Stored data entries
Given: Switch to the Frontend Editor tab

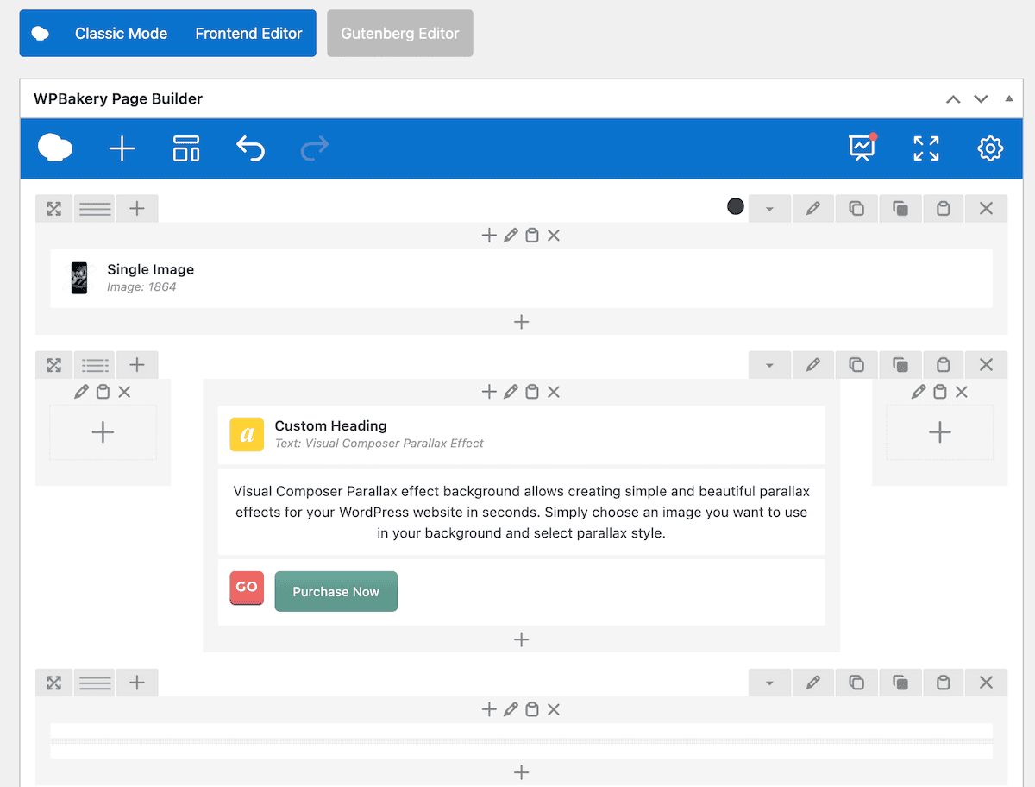Looking at the screenshot, I should [x=248, y=33].
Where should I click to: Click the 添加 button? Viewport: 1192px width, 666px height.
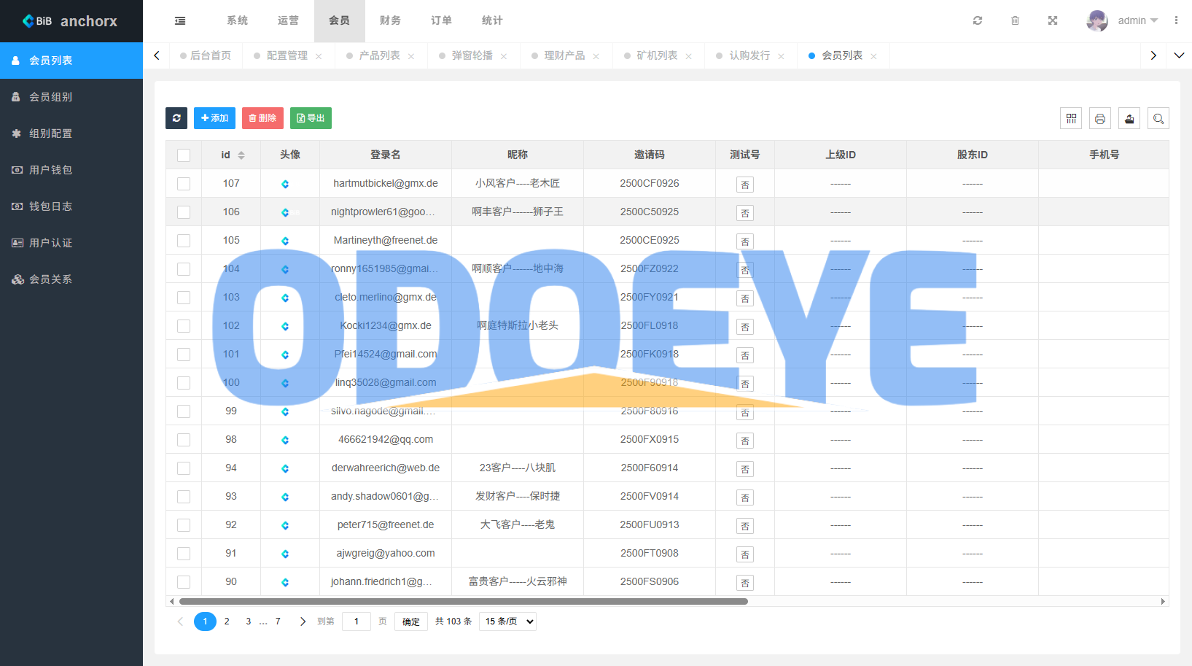pyautogui.click(x=214, y=118)
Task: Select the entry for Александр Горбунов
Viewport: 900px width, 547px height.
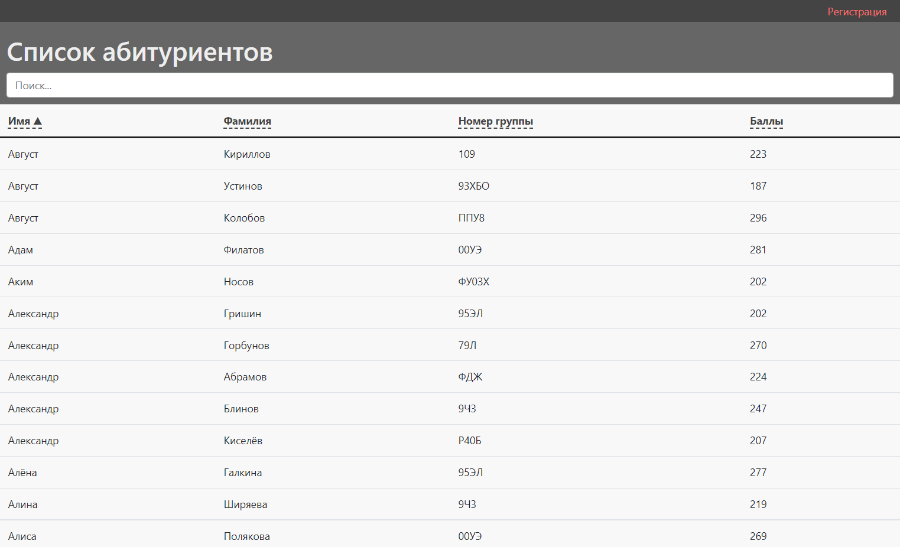Action: (x=236, y=345)
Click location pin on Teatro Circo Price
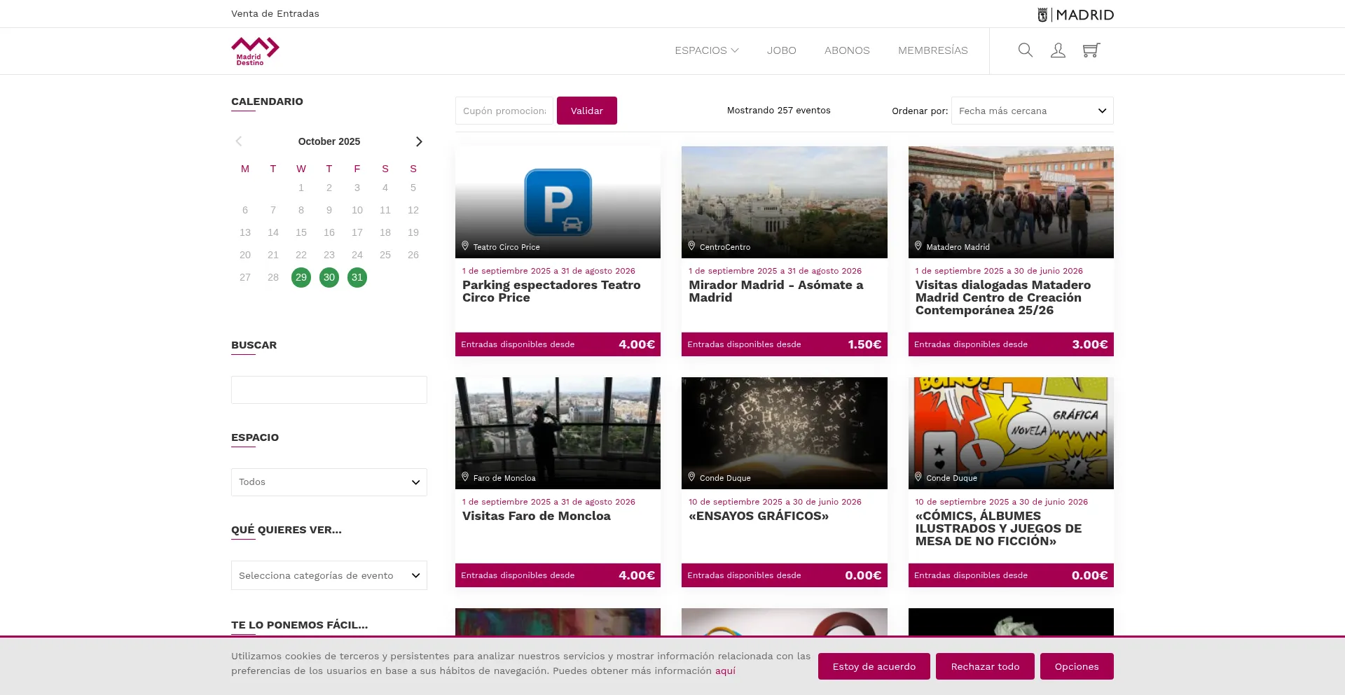This screenshot has width=1345, height=695. [465, 246]
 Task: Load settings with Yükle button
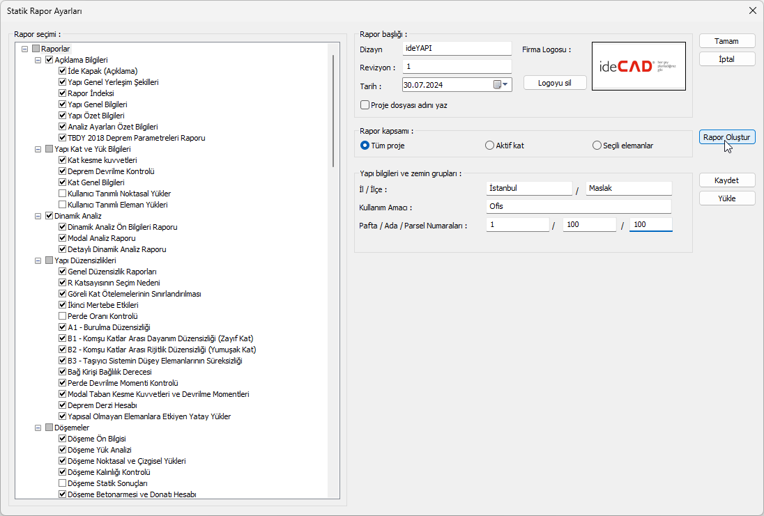(727, 198)
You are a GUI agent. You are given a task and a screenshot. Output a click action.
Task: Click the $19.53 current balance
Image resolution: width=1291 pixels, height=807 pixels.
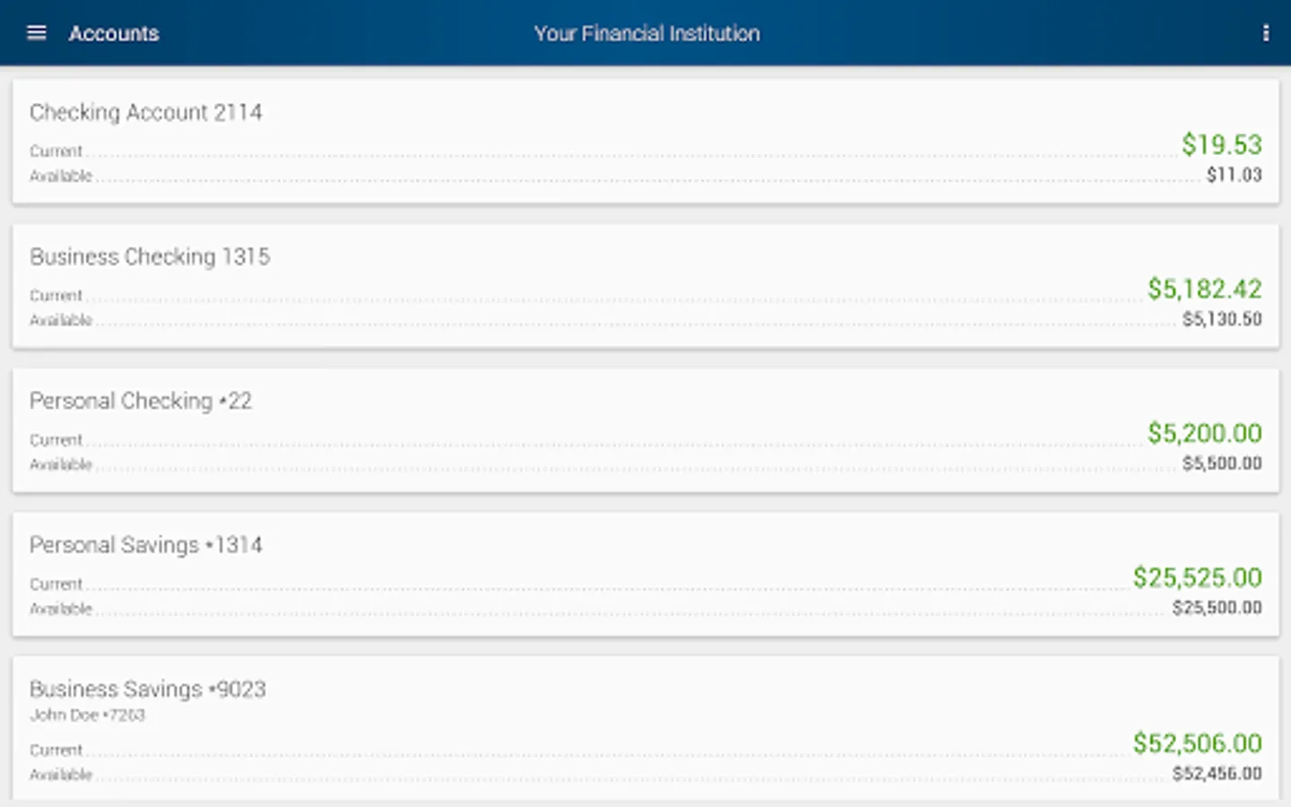tap(1221, 144)
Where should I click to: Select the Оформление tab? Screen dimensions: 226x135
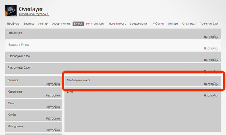point(61,24)
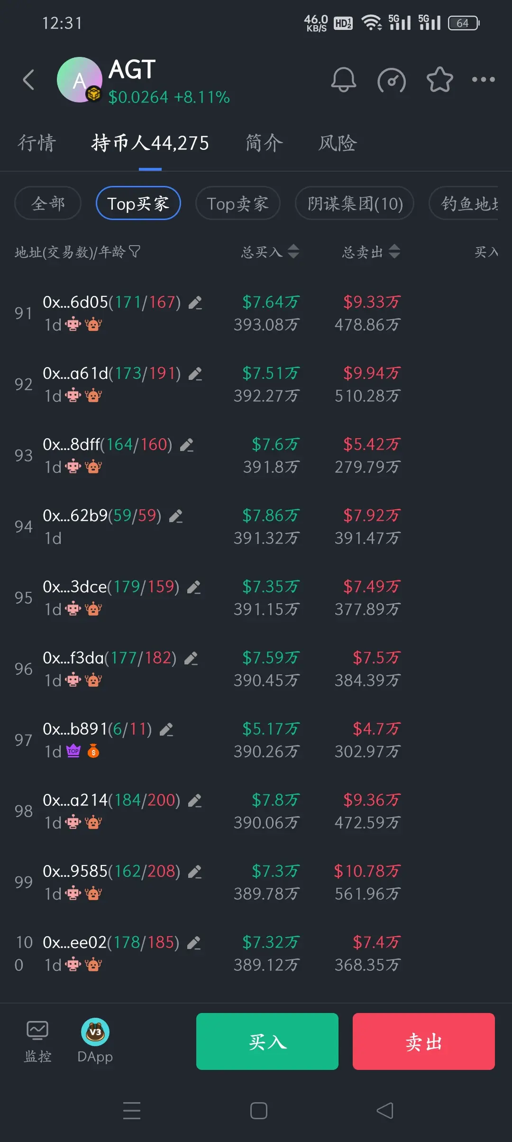Switch to the 风险 tab
Image resolution: width=512 pixels, height=1142 pixels.
[x=338, y=143]
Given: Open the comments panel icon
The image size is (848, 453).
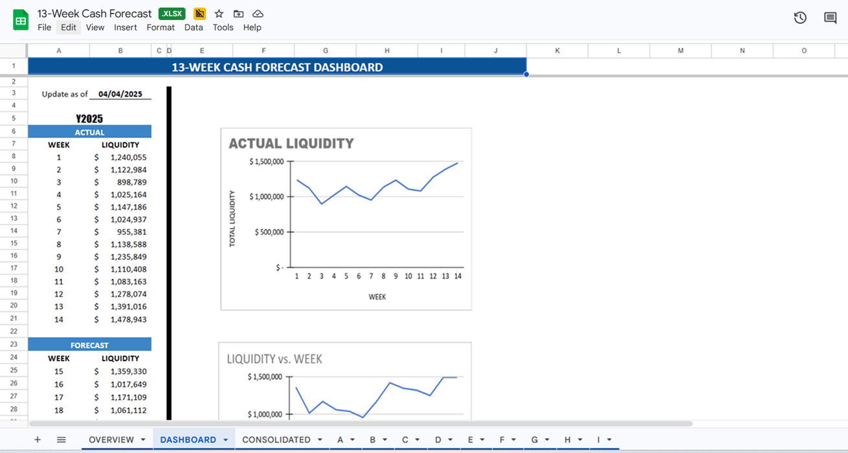Looking at the screenshot, I should tap(830, 18).
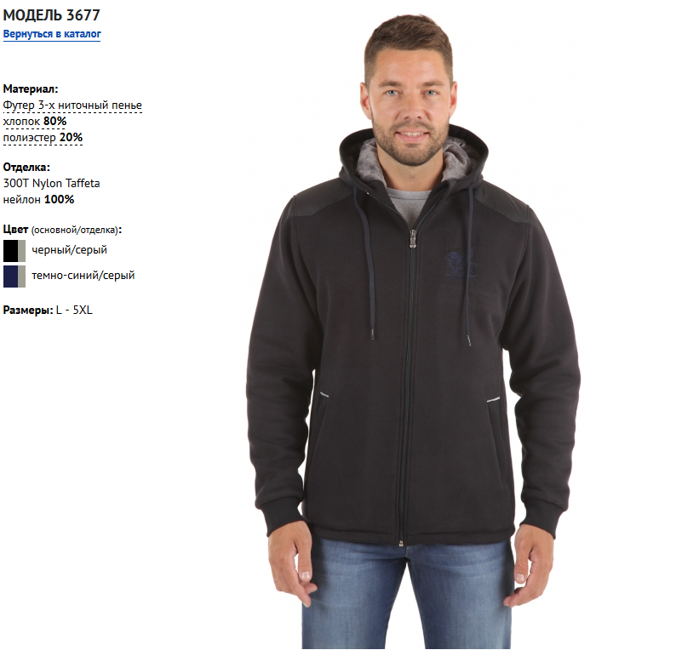The width and height of the screenshot is (676, 667).
Task: Click the grey half of the black swatch
Action: [x=21, y=251]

Assignment –
The data above, line by line: transcribe it exactly and drop the pictures.

Response to this exercise –
Given: Switch to the Frontend Editor tab

Looking at the screenshot, I should [x=248, y=33].
Where should I click to: Click the 添加 button? Viewport: 1192px width, 666px height.
pyautogui.click(x=214, y=118)
Task: Select the entry for Александр Горбунов
Viewport: 900px width, 547px height.
Action: (x=236, y=345)
Click location pin on Teatro Circo Price
This screenshot has width=1345, height=695. [465, 246]
 Task: Load settings with Yükle button
(727, 198)
You are a GUI agent. You are given a task and a screenshot. Output a click action.
Task: Click the $19.53 current balance
Image resolution: width=1291 pixels, height=807 pixels.
tap(1221, 144)
Where should I click to: Select the Оформление tab? Screen dimensions: 226x135
point(61,24)
Switch to the 风险 tab
Image resolution: width=512 pixels, height=1142 pixels.
[x=338, y=143]
Given: Open the comments panel icon
The image size is (848, 453).
Looking at the screenshot, I should tap(830, 18).
The width and height of the screenshot is (676, 667).
Task: Click the grey half of the black swatch
Action: [x=21, y=251]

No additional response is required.